WARSCHAU – Die NATO sieht sich zu ihrem 70. Jahrestag den schwersten Herausforderungen seit dem Ende des Kalten Krieges vor fast drei Jahrzehnten ausgesetzt. Das Bündnis wurde durch Russlands illegale Annexion der Krim und seinen Einmarsch im Donezbecken in der Ostukraine, die beißende Kritik von US-Präsident Donald Trump und die vom Brexit befeuerte Verwandlung Großbritanniens in „Little England“ erschüttert. Trotz dieser Rückschläge hat die NATO ihr Bekenntnis zu Mittel- und Osteuropa in den letzten Jahren deutlich verstärkt. Doch muss sie noch mehr tun.

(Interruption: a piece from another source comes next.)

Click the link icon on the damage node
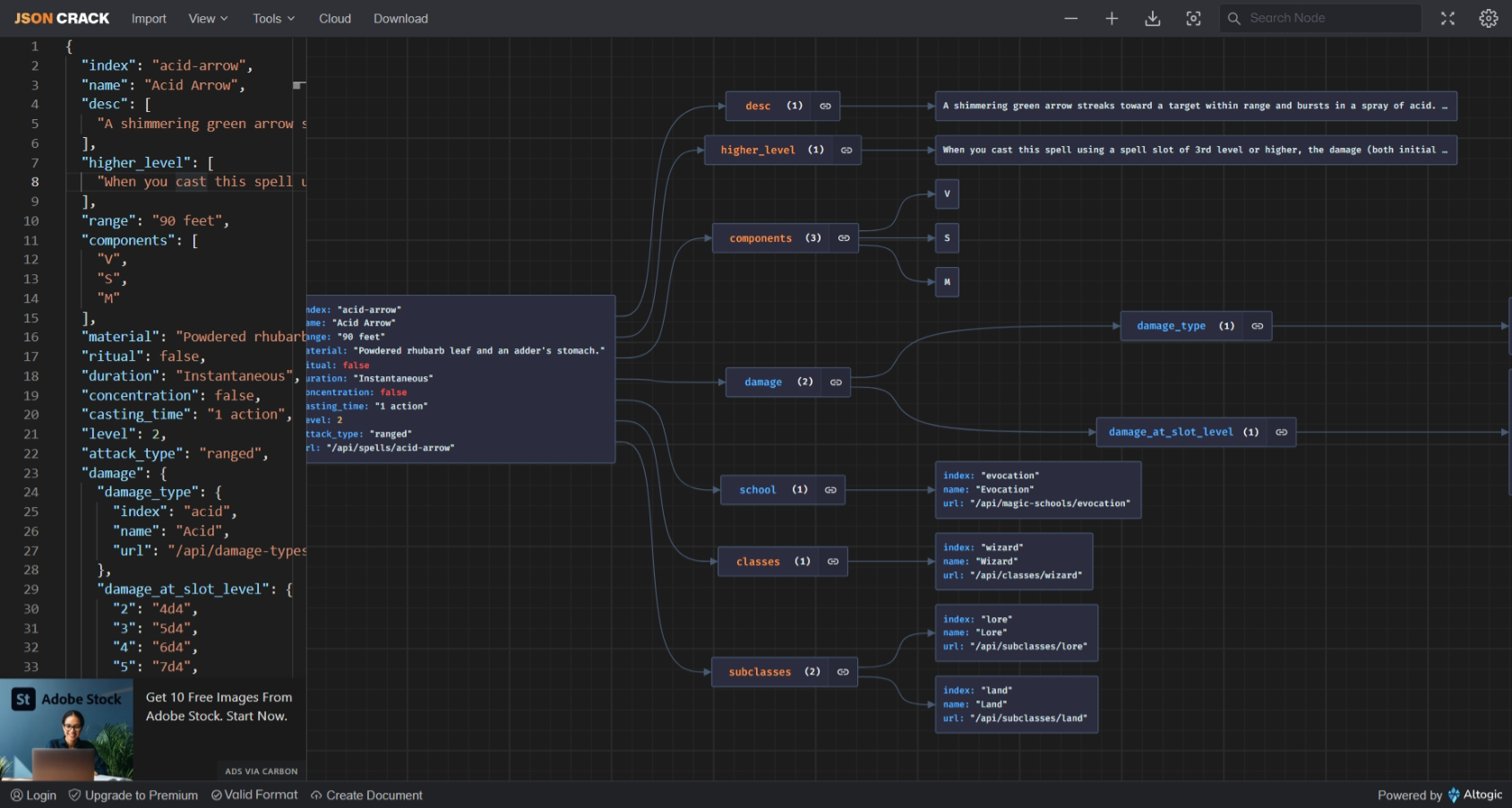 835,383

Zwar sind sich die USA und ihre europäischen NATO-Verbündeten in wichtigen Fragen wie den Verteidigungsausgaben, dem Handel, dem Klimawandel und dem Nuklearabkommen von 2015 mit dem Iran uneinig; der Generalsekretär des Bündnisses, Jens Stoltenberg, hat dies bei seinem jüngsten Besuch in Warschau eingestanden. Doch wie Stoltenberg zu Recht betonte, funktioniert die militärische Zusammenarbeit innerhalb der NATO zugleich so gut wie seit vielen Jahren nicht. Am vielleicht deutlichsten zeigt sich dieses „Stoltenberg-Paradox“ an der Weise, in der die NATO zunehmend ihre Ostflanke stärkt, darunter auch in Polen.

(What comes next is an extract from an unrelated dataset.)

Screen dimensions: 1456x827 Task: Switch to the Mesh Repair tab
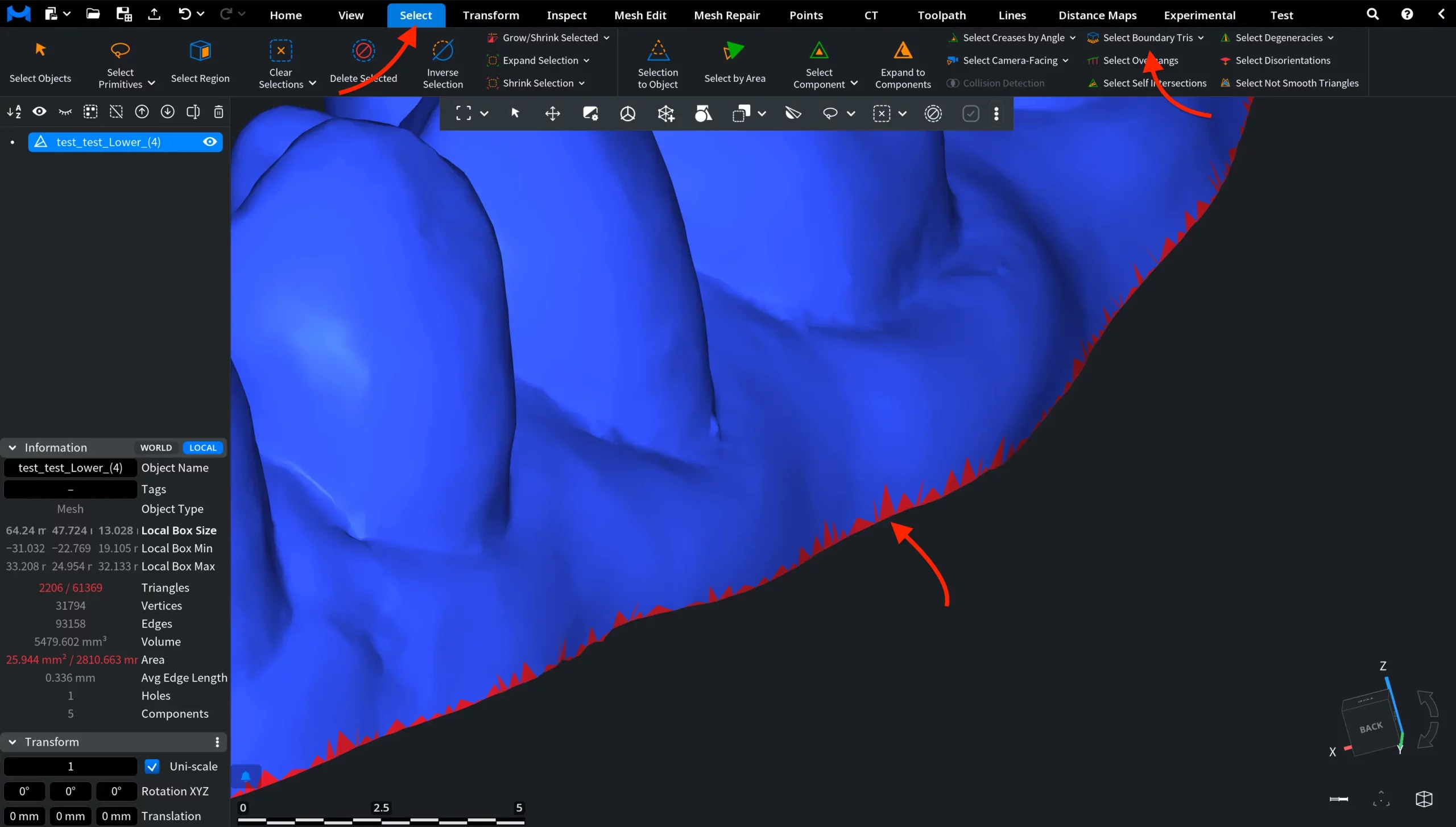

Stoltenberg verweist mit Recht auf die jüngsten NATO-Reformen. So hat das Bündnis z. B. eine neue schnelle Einsatztruppe, die Very High Readiness Joint Task Force, ins Leben gerufen. Darüber hinaus hat die NATO an ihrer Ostflanke eine Reihe sehr umfangreicher Manöver abgehalten, um Russland zu zeigen, dass das Bündnis seine Verpflichtungen gegenüber jedem seiner Mitgliedstaaten sehr ernst nimmt. Dies ist besonders für Polen und die Baltischen Staaten wichtig, die alle an Russland grenzen.
Auch die turnusmäßige Entsendung multinationaler NATO-Bataillone in die Länder der Ostflanke demonstriert die Entschlossenheit des Bündnisses. Diese als Enhanced Forward Presence bezeichnete Beistandsinitiative schließt die Verlagerung von amerikanischem Militärpersonal und -gerät in die Region ein.
Infolgedessen sind derzeit 4400 US-Soldaten in Polen stationiert. Dies stellt eine deutliche Ausweitung gegenüber den anfänglichen Vereinbarungen dar, die der damalige polnische Außenminister Radek Sikorski (in Bezug auf eine Abwehrraketenbasis in der Stadt Redzikowo) und ich als Verteidigungsminister (in Bezug auf einen ständigen US-Luftwaffenstützpunkt in Łask) unterzeichnet hatten.
Einen weiteren Schritt voran unternahmen die Verbündeten auf dem NATO-Gipfel in Brüssel im Juli 2018, als sie der neuen NATO-Bereitschaftsinitiative zustimmten. Diese auch als „Four Thirties“ bezeichnete Initiative legt fest, dass das Bündnis innerhalb von 30 Tagen 30 Bataillone mechanisierter Bodentruppen, 30 Flugstaffeln und 30 Schlachtschiffe zusätzlich einsatzbereit haben muss. Dies ist ein Kernaspekt der aktuellen NATO-Doktrin der „Abschreckung durch schnelle Verstärkung“.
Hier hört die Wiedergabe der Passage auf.